All you need is a machine with  384MB+ of RAM, an 8GB+ hard drive and 2 network cards. EasyIDS does the rest. Just pop the CD in (it formats the drive, make sure the drive you use has no important data on it), follow the prompts and that’s it. It installs Snort, Oinkmaster (updater for Snort), Basic Analysis and Security Engine (BASE), SnortNotify, and PMGraph.

I installed EasyIDS in a VMWare virtual machine. To do so, you need to add an extra virtual network card and use the “I will install my OS later” option. Because it wants a monitoring NIC and an administration NIC, I set one of the VMWare cards as DHCP and the other as bridged. This seemed to work well.

Though VMWare recognizes the disk as Easy Install capable, it does not install right using the auto-install. Just make sure you have the disk in the drive and power up the virtual machine after it is created, it will boot off the CD and do a full install.
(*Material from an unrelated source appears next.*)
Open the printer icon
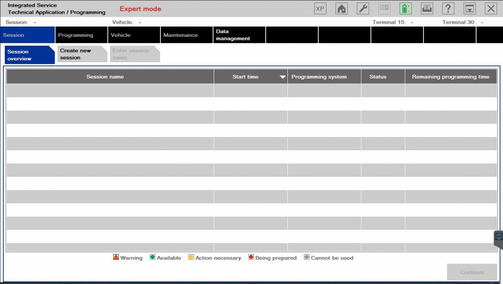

Just a safety note, don’t leave the CD in the drive when you are done, especially if you have boot from CD enabled. I did and when one of my family members went to use the computer later, it auto-booted off the CD and wanted to format the drive.  Luckily they asked before hitting the “Enter” key to format.   🙂

Once the program is installed, final configuration and setup is completed through a web interface from another system. One Network card acts as the monitoring nic and connects to the traffic you want to monitor. The other card connects to your switch and is used as a control/ administration port.

Works good, and being a graphical interface, it is fairly easy to use. If you are interested in learning IDS systems, check it out!